You want America to get back to creating wealth and jobs and real companies and not financial entities that trade debt back and forth? Great. Me too. Now make it easier for companies and persons to do so. A great way to do that is encourage the entreprenurial spirit, rather than taxing it to kingdom come.
Letting people know that they won't be soaked by some health-care "reform" and cap-and-trade taxes would also be good, but I know that won't go far in this crowd.
You're wrong, but you're right
MacGruber: "Letting people know that they won't be soaked by some health-care "reform" and cap-and-trade taxes would also be good, but I know that won't go far in this crowd."
You're wrong on the first count, but correct on the second, so bugger off.
wealth
Why does this myth persist that only the private sector can create wealth? (OK, I know the answer.)

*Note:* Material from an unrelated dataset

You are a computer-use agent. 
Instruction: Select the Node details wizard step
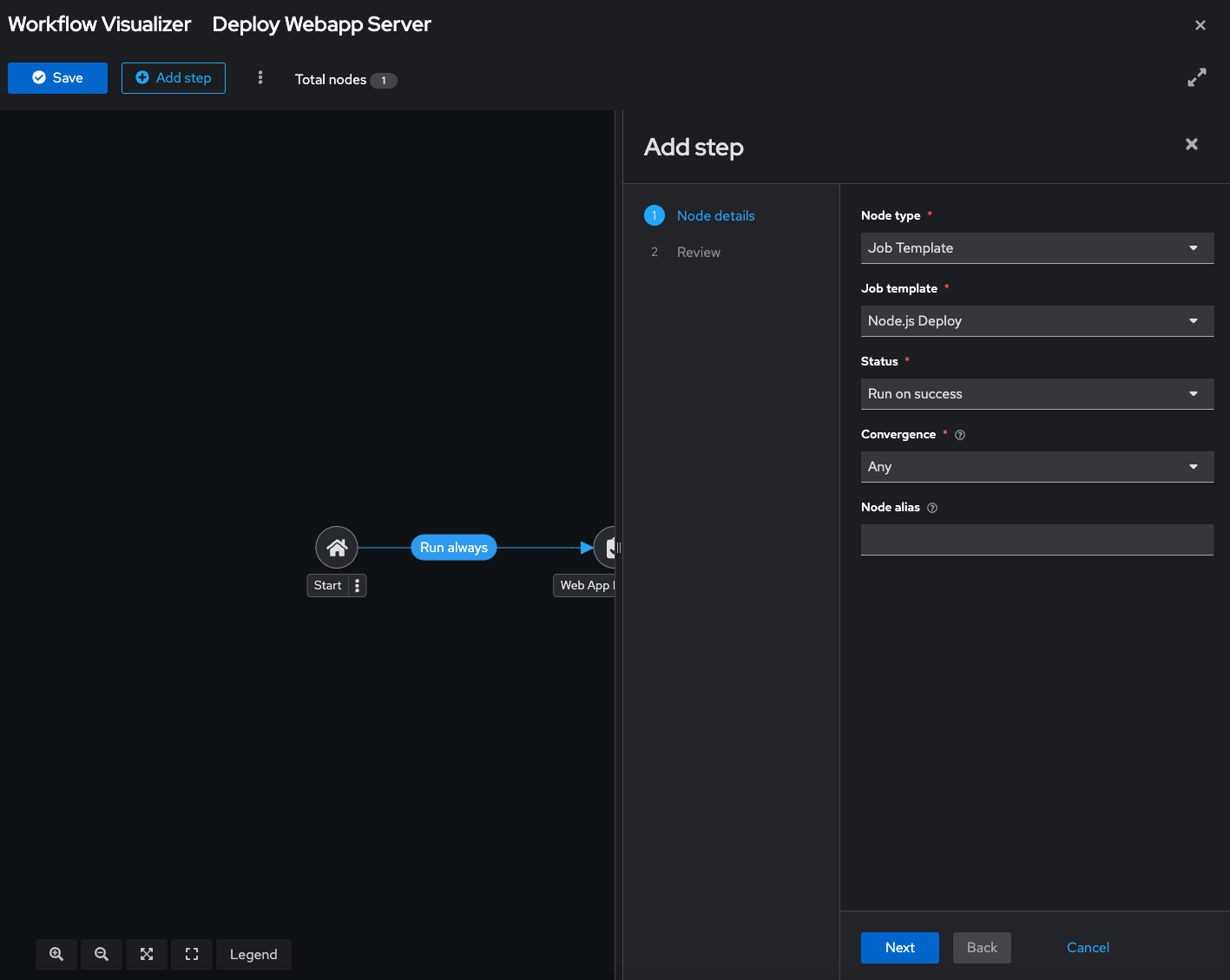click(x=715, y=216)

Government has more to do with creating wealth than we have been lead to believe – not only indirectly, through tax and tariff policies, for example, but also directly. WHO spends the money is not nearly as important as WHAT the money is spent on. A tax-supported government expenditure on renewable energy subsidies, for example, is far more stimulative and beneficial to the economy, I would argue, than a rich person's tax-break-supported purchase of a diamond ring – or whatever the latest schlocky fad is that we poor schlubs might be chasing and will likely end up in a landfill in a few weeks.
You mistake us for them
Many of "us" are free market capitalists.
It is the Communist, begging, failed Bankers who got so greedy, and criminal, that they broke the system.
Most of us have no problem with bonuses, high pay, low taxes etc.
Just don't allow criminals to take over.
Try enforcing the rules that already exist.
Try to remove the Golden Egg without ripping open the Gooses A**hole.
Let's take back this debate!
Wealth creation...
The federal government, no matter what you think, does not create wealth.
It creates the possibility of creating wealth.
The invisible hand of
The invisible hand of Washington cronyism.
To everyone but MacGruber
Right, right, right, right, right.
The problem has been clearly identified. A couple good solutions exists. What are we lacking?
A champion. He must come from the ultra-rich, and he must be able to rally his peers around his cause.
Lacking a champion we are facing revolution, a global revolution, with all that entails.
Tell me I'm wrong.
Tripp
"Tell me I'm wrong." OK. I
"Tell me I'm wrong."
OK. I won't simply because you asked me not to.